Improving Occupational Licensing with Sunrise and Sunset Reviews

By Iris Hentze | Vol . 26, No. 25 / July 2018

LegisBrief logoDid you know?

  • Fourteen states have active, formal sunrise processes.

  • Thirty-six states have some form of sunset process for existing occupational licensing laws.

  • Texas performed 21 sunset reviews in 2017 while Colorado conducted two sunrise and 15 sunset reviews, and Arizona performed three sunrise and 12 sunset reviews.

Occupational licensure is a regulatory method that requires people to secure a license from government in order to practice a certain trade or profession. When implemented effectively, occupational licensure helps protect public health and safety and improves the quality of goods and services. On the other hand, occupational licensure may create unintended consequences by creating barriers for workers entering the labor market.

Policymakers can use sunset and sunrise processes to help address burdensome or out-of-date occupational licensing laws. According to the 2015 “Occupational Licensing: A Framework For Policymakers” report from the White House, “Sunrise and sunset provisions offer an important way for policymakers to consider the merits of licensure and its effects on public health and safety, provider supply, administrative costs, and the price of goods and services.”

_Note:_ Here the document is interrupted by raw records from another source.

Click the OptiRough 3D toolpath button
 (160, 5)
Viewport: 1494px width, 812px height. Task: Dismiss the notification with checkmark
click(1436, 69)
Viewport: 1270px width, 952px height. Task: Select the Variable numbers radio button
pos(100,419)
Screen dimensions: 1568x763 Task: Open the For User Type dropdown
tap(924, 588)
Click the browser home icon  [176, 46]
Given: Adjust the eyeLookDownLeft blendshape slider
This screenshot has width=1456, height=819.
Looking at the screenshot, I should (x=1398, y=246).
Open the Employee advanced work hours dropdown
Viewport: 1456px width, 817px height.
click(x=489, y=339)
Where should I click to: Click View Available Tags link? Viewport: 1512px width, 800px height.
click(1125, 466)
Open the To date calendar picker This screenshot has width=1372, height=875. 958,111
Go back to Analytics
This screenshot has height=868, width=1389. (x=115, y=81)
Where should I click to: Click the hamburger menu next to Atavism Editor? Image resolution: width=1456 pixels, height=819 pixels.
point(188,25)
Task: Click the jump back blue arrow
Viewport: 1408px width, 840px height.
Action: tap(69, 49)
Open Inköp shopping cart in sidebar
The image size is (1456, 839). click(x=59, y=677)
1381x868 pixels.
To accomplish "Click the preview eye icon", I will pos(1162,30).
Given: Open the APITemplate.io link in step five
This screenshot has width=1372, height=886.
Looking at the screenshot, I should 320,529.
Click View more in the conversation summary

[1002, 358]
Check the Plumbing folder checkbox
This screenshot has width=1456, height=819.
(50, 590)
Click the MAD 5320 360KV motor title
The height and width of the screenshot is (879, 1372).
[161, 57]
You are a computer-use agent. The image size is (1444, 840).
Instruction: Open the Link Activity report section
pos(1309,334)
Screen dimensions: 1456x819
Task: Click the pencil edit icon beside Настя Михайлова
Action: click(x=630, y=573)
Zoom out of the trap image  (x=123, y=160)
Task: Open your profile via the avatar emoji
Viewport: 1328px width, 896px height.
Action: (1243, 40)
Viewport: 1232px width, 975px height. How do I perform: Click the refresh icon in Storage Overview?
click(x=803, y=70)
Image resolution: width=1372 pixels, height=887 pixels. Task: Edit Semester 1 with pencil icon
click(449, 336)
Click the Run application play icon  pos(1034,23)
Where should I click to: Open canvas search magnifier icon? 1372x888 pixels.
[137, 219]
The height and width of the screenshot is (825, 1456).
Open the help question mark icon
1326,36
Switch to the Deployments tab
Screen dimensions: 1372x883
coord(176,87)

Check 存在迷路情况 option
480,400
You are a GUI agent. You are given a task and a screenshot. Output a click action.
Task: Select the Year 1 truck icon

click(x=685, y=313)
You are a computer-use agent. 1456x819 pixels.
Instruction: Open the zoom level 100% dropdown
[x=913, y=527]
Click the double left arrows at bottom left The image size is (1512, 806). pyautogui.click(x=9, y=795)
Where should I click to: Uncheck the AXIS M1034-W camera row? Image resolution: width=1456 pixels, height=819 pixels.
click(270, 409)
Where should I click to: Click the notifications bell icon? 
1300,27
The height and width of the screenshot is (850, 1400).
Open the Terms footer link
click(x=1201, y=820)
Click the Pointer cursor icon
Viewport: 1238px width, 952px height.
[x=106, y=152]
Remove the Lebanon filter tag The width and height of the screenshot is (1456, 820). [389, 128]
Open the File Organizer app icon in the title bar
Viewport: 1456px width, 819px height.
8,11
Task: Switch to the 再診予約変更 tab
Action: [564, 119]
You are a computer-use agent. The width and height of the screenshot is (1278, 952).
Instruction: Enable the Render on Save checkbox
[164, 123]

A sunrise review occurs before legislation is enacted. Proponents who want to regulate an occupation or profession must outline the potential impacts, costs and benefits of that regulation. Lawmakers then can review the information before moving forward with legislation. A sunset review takes place after legislation is enacted to create a state board, commission or agency, requiring periodic reviews or audits of these entities. This allows legislators to re-evaluate government functions to ensure continued relevancy, effectiveness and efficiency. As applied to occupational licensing policy, sunset reviews sometimes result in modifying licensing requirements and boards or, in some cases, eliminating, or “sunsetting,” them entirely.

State Action

Sunrise and sunset review processes vary widely by state. Some states subject all agencies created by statute to periodic sunset reviews while some require only select agencies and regulatory boards to undergo reviews. Still others task legislative committees with determining which entities must be reviewed and when.

Colorado was the first state to implement a sunset review process in 1976. The state Department of Regulatory Agencies (DORA) is responsible for conducting sunset reviews. DORA presents a report to the legislature detailing an agency’s history, function and demonstrated public need for continued existence. The report also analyzes the degree of regulation necessary for an entity or function and makes recommendations for any changes to ensure the least restrictive level of regulation “consistent with the public interest.” DORA also must examine any new proposals to regulate a previously unlicensed occupation and submit recommendations to the General Assembly.

Texas serves as another example of a state with a long-standing, active sunset review process. The Texas Sunset Advisory Commission was created by the Texas Legislature in 1977. Early sunset reviews focused on whether the state should regulate certain occupations. In 2013, the Legislature identified additional criteria for the Sunset Advisory Commission to consider when reviewing occupational licensing agencies. The criteria include examining whether licensing serves a meaningful public interest, studying the extent to which skill and training requirements impact applicants, and reviewing any associated economic costs.

Following Colorado’s lead, many states implemented their own sunrise and/or sunset review processes. As reported by the Council on Licensure Enforcement and Regulation (CLEAR), 36 states passed legislation to create a sunrise or sunset review process in the 1980s. However, by 1990, six states had repealed their laws and began to transition their formal sunset review processes to broader, “program evaluation” processes.

Arizona’s sunrise review process, established in 1985, originally only examined new proposals for regulating or expanding the scope of practice for health-related occupations. In 2014, lawmakers expanded the state’s sunrise process to review proposed regulations for non-health care occupations. 

During this year’s session, the Illinois General Assembly considered a bill to require both a public health and safety and economic analysis of proposed occupational licensing regulations to be submitted to the appropriate committee. Ultimately, the bill did not pass before the regularly scheduled session ended.

Formed in late 2016, Oklahoma’s Occupational Licensing Task Force was given one year to study occupational licensing policy in the state and provide a list of recommendations to state policymakers. One of its 12 recommendations proposed that the Legislature form a Legislative Sunset Review Committee to integrate occupational license reviews into the state’s existing sunset review process.